• Ausgangstext:
::::::

Auf dem Tisch liegen Hammer und Säge, Schleifpapier, ein Tacker, Schraubzwingen, zwei Akkuschrauber und: Bilder von Blumen. Was das eine mit dem anderen zu tun haben kann, werden Alister und Anuk, Luka und Alexander gleich verstehen und dann, Schritt für Schritt, handwerklich begreifen. Die Vier – zwischen 13 und 18 Jahre alt – besuchen die Potsdamer Comenius-Schule, eine Schule mit dem Förderschwerpunkt Geistige Entwicklung. Heute aber sind sie mit ihrer Klasse auf den Universitätscampus Golm gekommen, um hier von und mit Studierenden zu lernen. Und zwar im neuen Lehr-Lernlabor für inklusive Technische Bildung, kurz LLiT.

Die Studentinnen Sonja Malkowski und Emilie Radke nehmen sie in Empfang und reden mit ihnen zunächst einmal über Blumen, solche, die sie kennen und besonders mögen, um ihnen dann einen Kasten zu zeigen, in den sie sie pflanzen können. Genau solch einen Kasten wollen sie nun gemeinsam bauen. Die beiden Frauen, die das Fach Wirtschaft-Arbeit-Technik für das Lehramt Förderpädagogik studieren, haben dafür den Unterricht konzipiert. Bis ins Detail. Doch haben sie tatsächlich alles bedacht? Was lässt sich planen? Worauf müssen sie spontan reagieren? Die vier Jugendlichen, die nun mit ihnen an der Werkbank stehen, begegnen ihnen zum ersten Mal. Sie sind nicht nur unterschiedlich alt und bringen verschiedene Fähigkeiten mit, sondern bedürfen vor allem einer individuellen Förderung.

„Genau das ist es, was die Studierenden üben und erproben müssen“, sagt ihre Professorin Isabelle Penning, froh über die gute Zusammenarbeit mit der Comenius-Schule, die das praktische Lernen, aber auch gemeinsames Forschen ermöglicht. Mit dem neuen Labor in Golm hat die erfahrene Förderpädagogin dafür einen perfekten Fachraum geschaffen.

::::::

• Datenauszug:
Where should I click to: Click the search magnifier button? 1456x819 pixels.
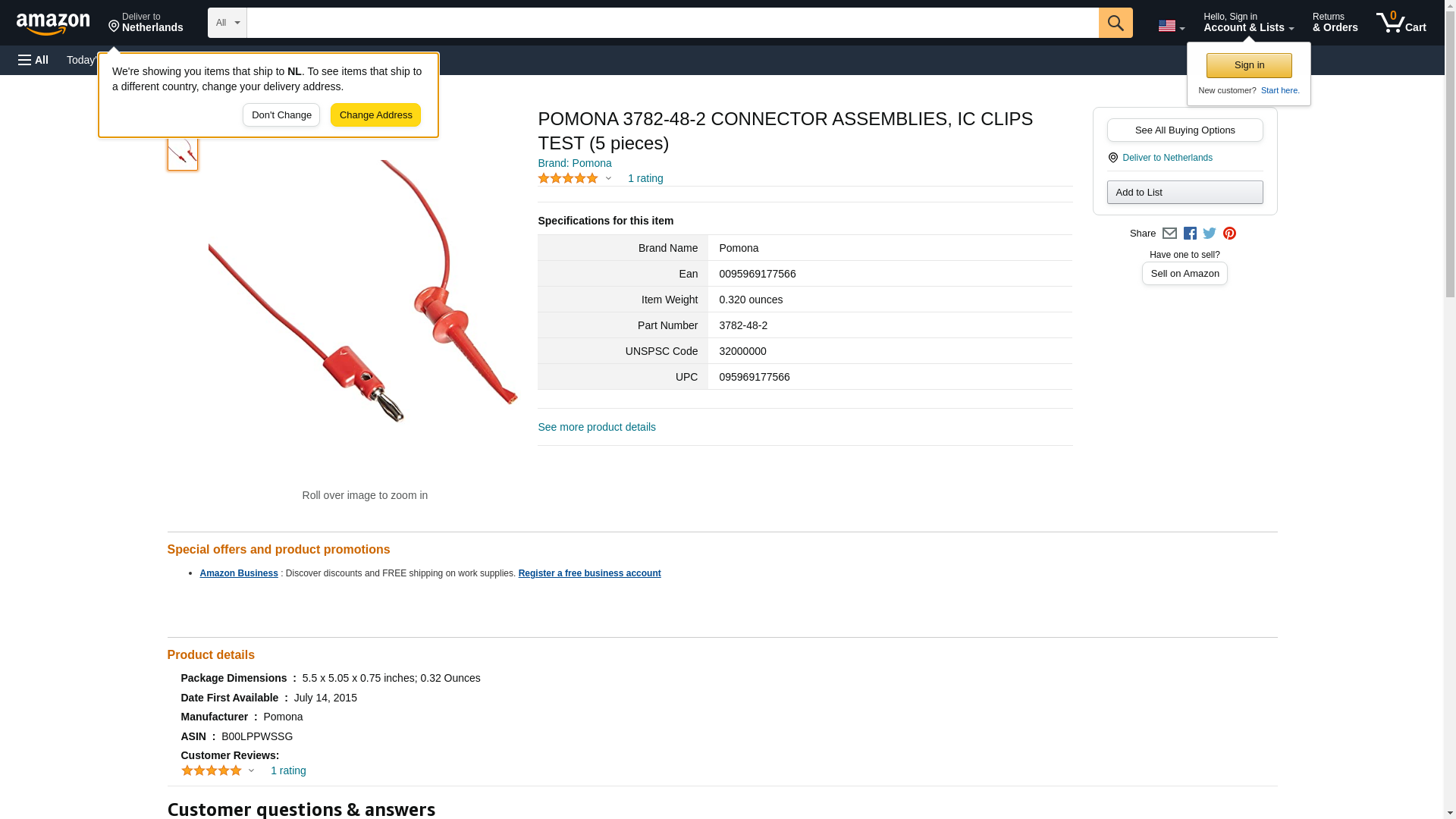[1115, 23]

::::::

Schreib die Vornamen aller Jugendlichen aus der Comenius-Schule auf, die im Ausgangstext genannt werden. Das Material spielt hierbei keine Rolle.

• Schriftliche Antwort:
Alister, Anuk, Luka und Alexander